Problem requirements
Update the records below by changing every "GUI agent" to "screen assistant" and leaving everything else unchanged.

Entries shown

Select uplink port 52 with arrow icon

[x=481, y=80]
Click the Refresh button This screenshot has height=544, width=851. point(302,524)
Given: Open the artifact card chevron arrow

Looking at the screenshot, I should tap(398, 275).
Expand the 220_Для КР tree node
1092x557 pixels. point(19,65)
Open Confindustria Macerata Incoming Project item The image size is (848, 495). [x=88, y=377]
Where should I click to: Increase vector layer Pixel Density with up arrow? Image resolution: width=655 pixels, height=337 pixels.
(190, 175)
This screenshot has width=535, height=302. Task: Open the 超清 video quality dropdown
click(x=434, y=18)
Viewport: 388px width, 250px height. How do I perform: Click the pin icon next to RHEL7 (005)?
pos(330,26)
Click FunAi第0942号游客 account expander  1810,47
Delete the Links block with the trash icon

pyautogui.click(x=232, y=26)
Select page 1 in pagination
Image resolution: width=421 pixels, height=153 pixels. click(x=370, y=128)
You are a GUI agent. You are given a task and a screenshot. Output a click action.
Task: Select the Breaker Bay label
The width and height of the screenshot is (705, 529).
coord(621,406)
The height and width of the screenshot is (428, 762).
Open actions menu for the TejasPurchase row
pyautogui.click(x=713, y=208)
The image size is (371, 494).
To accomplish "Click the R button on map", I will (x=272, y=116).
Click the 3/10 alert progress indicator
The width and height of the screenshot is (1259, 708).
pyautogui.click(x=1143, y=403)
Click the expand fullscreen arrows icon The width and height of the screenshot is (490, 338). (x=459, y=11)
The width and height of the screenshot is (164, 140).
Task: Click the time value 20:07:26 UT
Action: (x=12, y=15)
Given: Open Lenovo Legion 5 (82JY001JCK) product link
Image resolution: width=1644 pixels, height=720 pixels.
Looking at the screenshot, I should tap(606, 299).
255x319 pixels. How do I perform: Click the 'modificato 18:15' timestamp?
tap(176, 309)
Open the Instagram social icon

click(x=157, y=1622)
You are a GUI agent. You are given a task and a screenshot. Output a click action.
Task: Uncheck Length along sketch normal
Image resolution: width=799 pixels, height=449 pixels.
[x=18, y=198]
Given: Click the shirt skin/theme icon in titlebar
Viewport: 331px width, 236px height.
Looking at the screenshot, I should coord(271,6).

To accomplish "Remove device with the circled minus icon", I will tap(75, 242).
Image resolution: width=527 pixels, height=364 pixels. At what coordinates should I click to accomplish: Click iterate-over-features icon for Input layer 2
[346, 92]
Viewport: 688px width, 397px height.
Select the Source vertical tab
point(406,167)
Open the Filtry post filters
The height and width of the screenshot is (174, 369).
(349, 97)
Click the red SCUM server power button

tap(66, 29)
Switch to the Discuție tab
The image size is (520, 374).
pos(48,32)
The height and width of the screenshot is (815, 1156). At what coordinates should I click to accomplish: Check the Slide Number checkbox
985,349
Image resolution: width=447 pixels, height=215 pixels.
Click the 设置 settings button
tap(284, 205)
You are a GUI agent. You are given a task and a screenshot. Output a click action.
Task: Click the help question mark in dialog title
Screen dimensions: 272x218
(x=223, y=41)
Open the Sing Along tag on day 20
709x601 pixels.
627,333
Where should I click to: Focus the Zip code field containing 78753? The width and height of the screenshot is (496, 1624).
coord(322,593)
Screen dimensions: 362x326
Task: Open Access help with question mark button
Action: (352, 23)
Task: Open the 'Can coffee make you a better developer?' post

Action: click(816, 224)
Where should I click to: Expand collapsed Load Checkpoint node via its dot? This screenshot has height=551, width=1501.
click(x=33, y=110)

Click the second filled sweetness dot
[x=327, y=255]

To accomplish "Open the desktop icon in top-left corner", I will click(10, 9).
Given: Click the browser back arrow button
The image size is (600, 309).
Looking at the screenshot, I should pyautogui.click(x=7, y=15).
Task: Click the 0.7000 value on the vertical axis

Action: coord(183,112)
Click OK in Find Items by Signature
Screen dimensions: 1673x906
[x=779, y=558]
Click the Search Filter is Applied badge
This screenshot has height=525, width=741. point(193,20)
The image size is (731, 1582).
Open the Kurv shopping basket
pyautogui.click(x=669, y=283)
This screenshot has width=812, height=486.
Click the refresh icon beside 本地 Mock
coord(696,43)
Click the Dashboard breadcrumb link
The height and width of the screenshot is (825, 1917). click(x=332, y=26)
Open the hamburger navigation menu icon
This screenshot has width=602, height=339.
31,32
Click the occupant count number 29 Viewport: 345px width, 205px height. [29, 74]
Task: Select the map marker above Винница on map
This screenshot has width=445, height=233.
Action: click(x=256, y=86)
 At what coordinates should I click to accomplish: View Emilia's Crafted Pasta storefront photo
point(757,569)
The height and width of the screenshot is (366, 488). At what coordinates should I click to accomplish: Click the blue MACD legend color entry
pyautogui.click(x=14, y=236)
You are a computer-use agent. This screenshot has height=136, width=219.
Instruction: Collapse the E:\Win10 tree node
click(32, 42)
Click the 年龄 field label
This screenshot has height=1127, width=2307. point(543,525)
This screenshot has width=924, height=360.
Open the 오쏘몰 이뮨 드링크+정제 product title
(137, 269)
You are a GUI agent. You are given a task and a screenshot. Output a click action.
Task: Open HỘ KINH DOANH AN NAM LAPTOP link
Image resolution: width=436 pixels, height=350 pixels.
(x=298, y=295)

Answer to the problem
Select uplink port 52 with arrow icon

[x=481, y=80]
Click the Refresh button This screenshot has height=544, width=851. point(302,524)
Given: Open the artifact card chevron arrow

Looking at the screenshot, I should tap(398, 275).
Expand the 220_Для КР tree node
1092x557 pixels. point(19,65)
Open Confindustria Macerata Incoming Project item The image size is (848, 495). [x=88, y=377]
Where should I click to: Increase vector layer Pixel Density with up arrow? Image resolution: width=655 pixels, height=337 pixels.
(190, 175)
This screenshot has width=535, height=302. Task: Open the 超清 video quality dropdown
click(x=434, y=18)
Viewport: 388px width, 250px height. How do I perform: Click the pin icon next to RHEL7 (005)?
pos(330,26)
Click FunAi第0942号游客 account expander  1810,47
Delete the Links block with the trash icon

pyautogui.click(x=232, y=26)
Select page 1 in pagination
Image resolution: width=421 pixels, height=153 pixels. click(x=370, y=128)
You are a screen assistant. You are given a task and a screenshot. Output a click action.
Task: Select the Breaker Bay label
The width and height of the screenshot is (705, 529).
coord(621,406)
The height and width of the screenshot is (428, 762).
Open actions menu for the TejasPurchase row
pyautogui.click(x=713, y=208)
The image size is (371, 494).
To accomplish "Click the R button on map", I will (x=272, y=116).
Click the 3/10 alert progress indicator
The width and height of the screenshot is (1259, 708).
pyautogui.click(x=1143, y=403)
Click the expand fullscreen arrows icon The width and height of the screenshot is (490, 338). (x=459, y=11)
The width and height of the screenshot is (164, 140).
Task: Click the time value 20:07:26 UT
Action: (x=12, y=15)
Given: Open Lenovo Legion 5 (82JY001JCK) product link
Image resolution: width=1644 pixels, height=720 pixels.
Looking at the screenshot, I should tap(606, 299).
255x319 pixels. How do I perform: Click the 'modificato 18:15' timestamp?
tap(176, 309)
Open the Instagram social icon

click(x=157, y=1622)
You are a screen assistant. You are given a task and a screenshot. Output a click action.
Task: Uncheck Length along sketch normal
Image resolution: width=799 pixels, height=449 pixels.
[x=18, y=198]
Given: Click the shirt skin/theme icon in titlebar
Viewport: 331px width, 236px height.
Looking at the screenshot, I should coord(271,6).

To accomplish "Remove device with the circled minus icon", I will tap(75, 242).
Image resolution: width=527 pixels, height=364 pixels. At what coordinates should I click to accomplish: Click iterate-over-features icon for Input layer 2
[346, 92]
Viewport: 688px width, 397px height.
Select the Source vertical tab
point(406,167)
Open the Filtry post filters
The height and width of the screenshot is (174, 369).
(349, 97)
Click the red SCUM server power button

tap(66, 29)
Switch to the Discuție tab
The image size is (520, 374).
pos(48,32)
The height and width of the screenshot is (815, 1156). At what coordinates should I click to accomplish: Check the Slide Number checkbox
985,349
Image resolution: width=447 pixels, height=215 pixels.
Click the 设置 settings button
tap(284, 205)
You are a screen assistant. You are given a task and a screenshot. Output a click action.
Task: Click the help question mark in dialog title
Screen dimensions: 272x218
(x=223, y=41)
Open the Sing Along tag on day 20
709x601 pixels.
627,333
Where should I click to: Focus the Zip code field containing 78753? The width and height of the screenshot is (496, 1624).
coord(322,593)
Screen dimensions: 362x326
Task: Open Access help with question mark button
Action: (352, 23)
Task: Open the 'Can coffee make you a better developer?' post

Action: click(816, 224)
Where should I click to: Expand collapsed Load Checkpoint node via its dot? This screenshot has height=551, width=1501.
click(x=33, y=110)

Click the second filled sweetness dot
[x=327, y=255]

To accomplish "Open the desktop icon in top-left corner", I will click(10, 9).
Given: Click the browser back arrow button
The image size is (600, 309).
Looking at the screenshot, I should pyautogui.click(x=7, y=15).
Task: Click the 0.7000 value on the vertical axis

Action: coord(183,112)
Click OK in Find Items by Signature
Screen dimensions: 1673x906
[x=779, y=558]
Click the Search Filter is Applied badge
This screenshot has height=525, width=741. point(193,20)
The image size is (731, 1582).
Open the Kurv shopping basket
pyautogui.click(x=669, y=283)
This screenshot has width=812, height=486.
Click the refresh icon beside 本地 Mock
coord(696,43)
Click the Dashboard breadcrumb link
The height and width of the screenshot is (825, 1917). click(x=332, y=26)
Open the hamburger navigation menu icon
This screenshot has width=602, height=339.
31,32
Click the occupant count number 29 Viewport: 345px width, 205px height. [29, 74]
Task: Select the map marker above Винница on map
This screenshot has width=445, height=233.
Action: click(x=256, y=86)
 At what coordinates should I click to accomplish: View Emilia's Crafted Pasta storefront photo
point(757,569)
The height and width of the screenshot is (366, 488). At what coordinates should I click to accomplish: Click the blue MACD legend color entry
pyautogui.click(x=14, y=236)
You are a computer-use agent. This screenshot has height=136, width=219.
Instruction: Collapse the E:\Win10 tree node
click(32, 42)
Click the 年龄 field label
This screenshot has height=1127, width=2307. point(543,525)
This screenshot has width=924, height=360.
Open the 오쏘몰 이뮨 드링크+정제 product title
(137, 269)
You are a screen assistant. You are given a task and a screenshot. Output a click action.
Task: Open HỘ KINH DOANH AN NAM LAPTOP link
Image resolution: width=436 pixels, height=350 pixels.
(x=298, y=295)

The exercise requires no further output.